*EXERCISE REQUIREMENTS*:
Beginning with the line that contains "Switch to tablet preview icon", print each line to the end of the data exactly. Omit the pictures.

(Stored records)
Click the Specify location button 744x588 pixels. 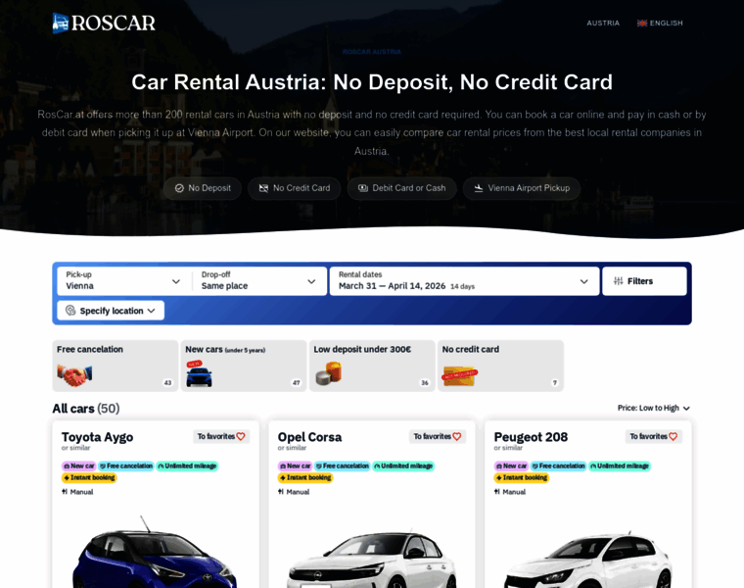[111, 311]

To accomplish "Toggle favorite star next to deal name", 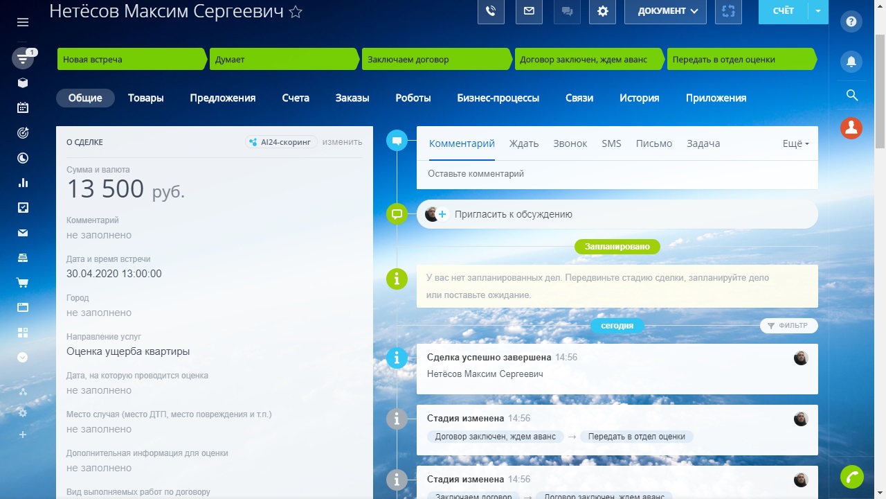I will tap(296, 12).
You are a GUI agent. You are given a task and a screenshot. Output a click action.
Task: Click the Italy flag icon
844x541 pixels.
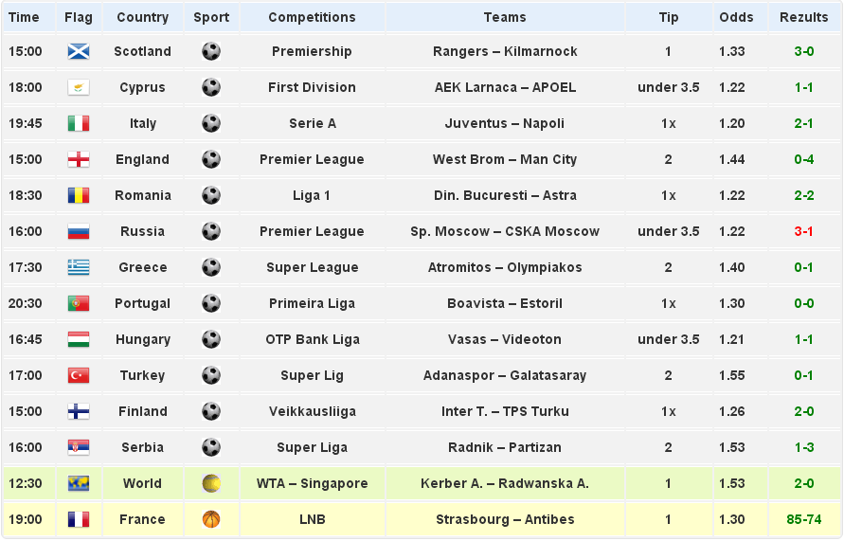[79, 123]
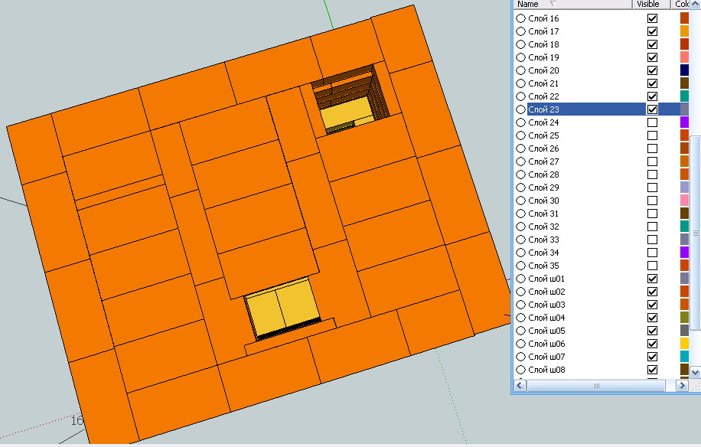The width and height of the screenshot is (701, 447).
Task: Open the color swatch for Слой 20
Action: coord(685,70)
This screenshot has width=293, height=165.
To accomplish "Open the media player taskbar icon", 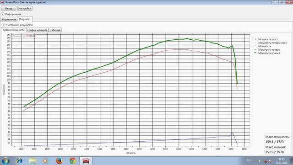I will tap(45, 161).
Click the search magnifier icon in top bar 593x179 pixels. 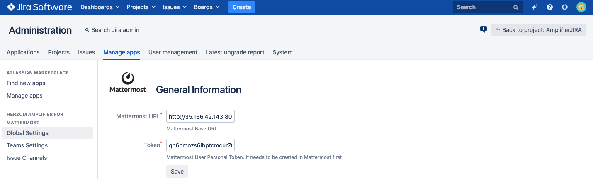tap(516, 7)
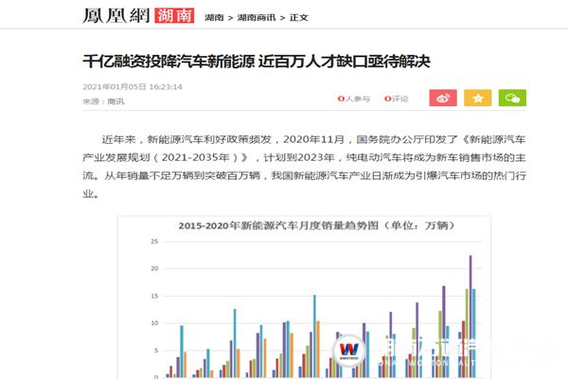The width and height of the screenshot is (568, 379).
Task: Click the yellow star favorite icon
Action: pyautogui.click(x=477, y=98)
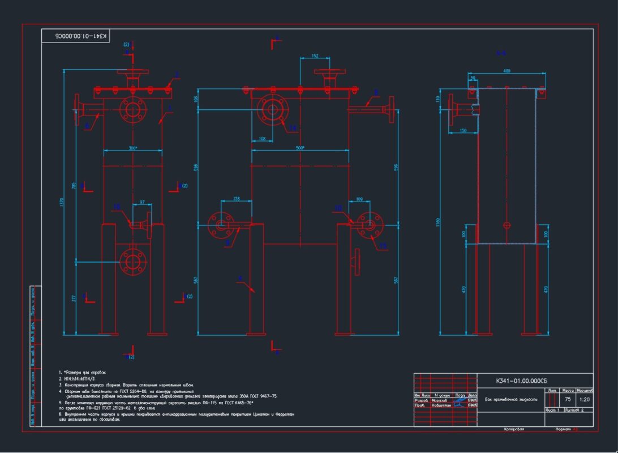This screenshot has width=618, height=453.
Task: Click the 300* width dimension in left view
Action: pos(132,148)
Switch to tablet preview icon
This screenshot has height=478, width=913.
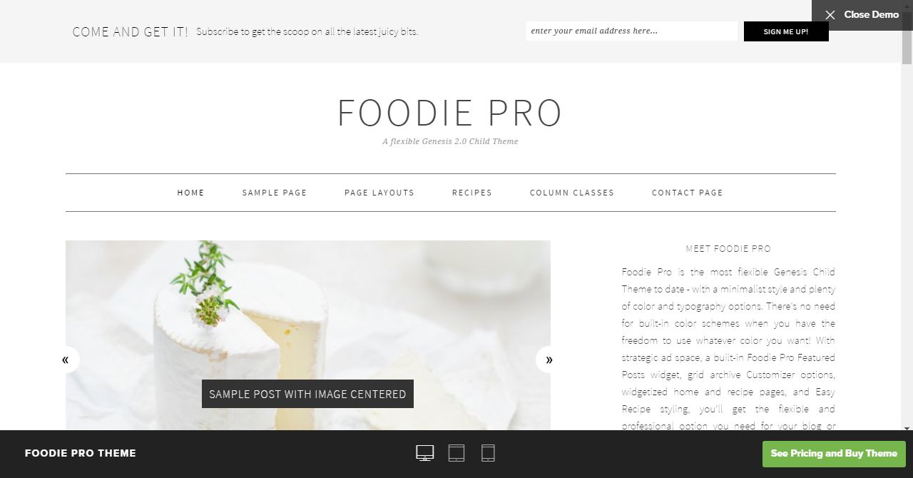coord(457,453)
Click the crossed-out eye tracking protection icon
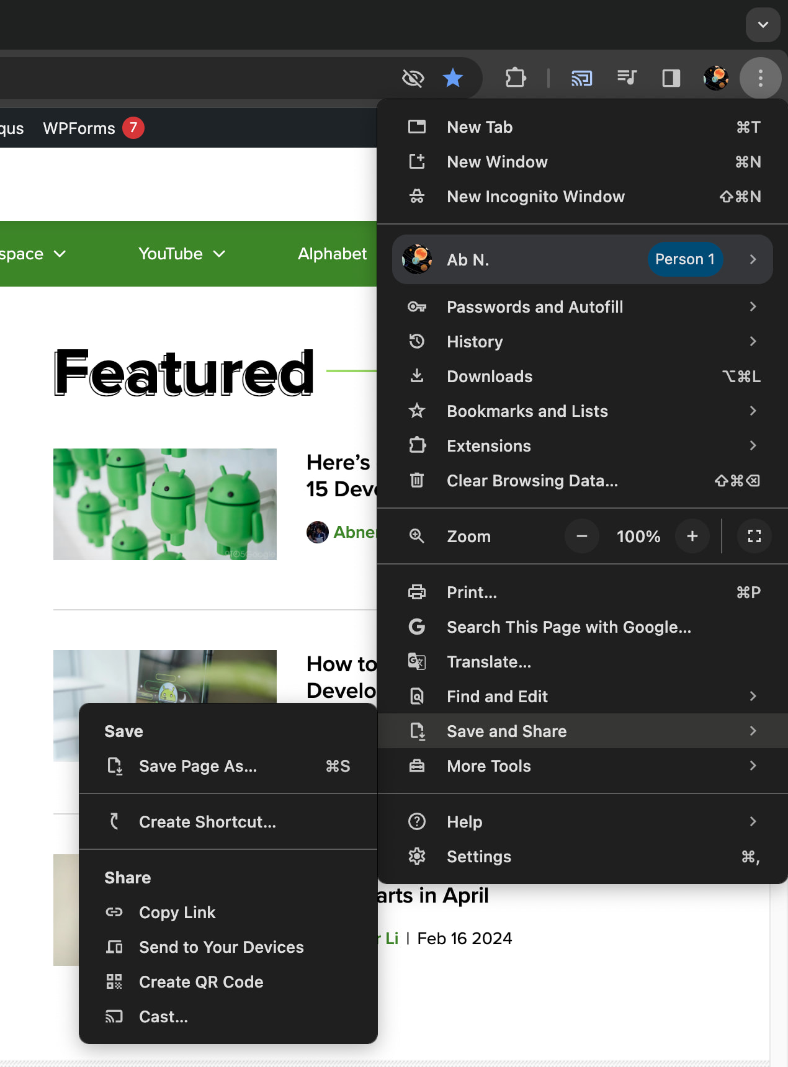This screenshot has width=788, height=1067. 413,78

*SOLUTION TO THE PROBLEM*:
Switch to tablet preview icon
This screenshot has height=478, width=913.
coord(457,453)
Click the crossed-out eye tracking protection icon
This screenshot has width=788, height=1067. 413,78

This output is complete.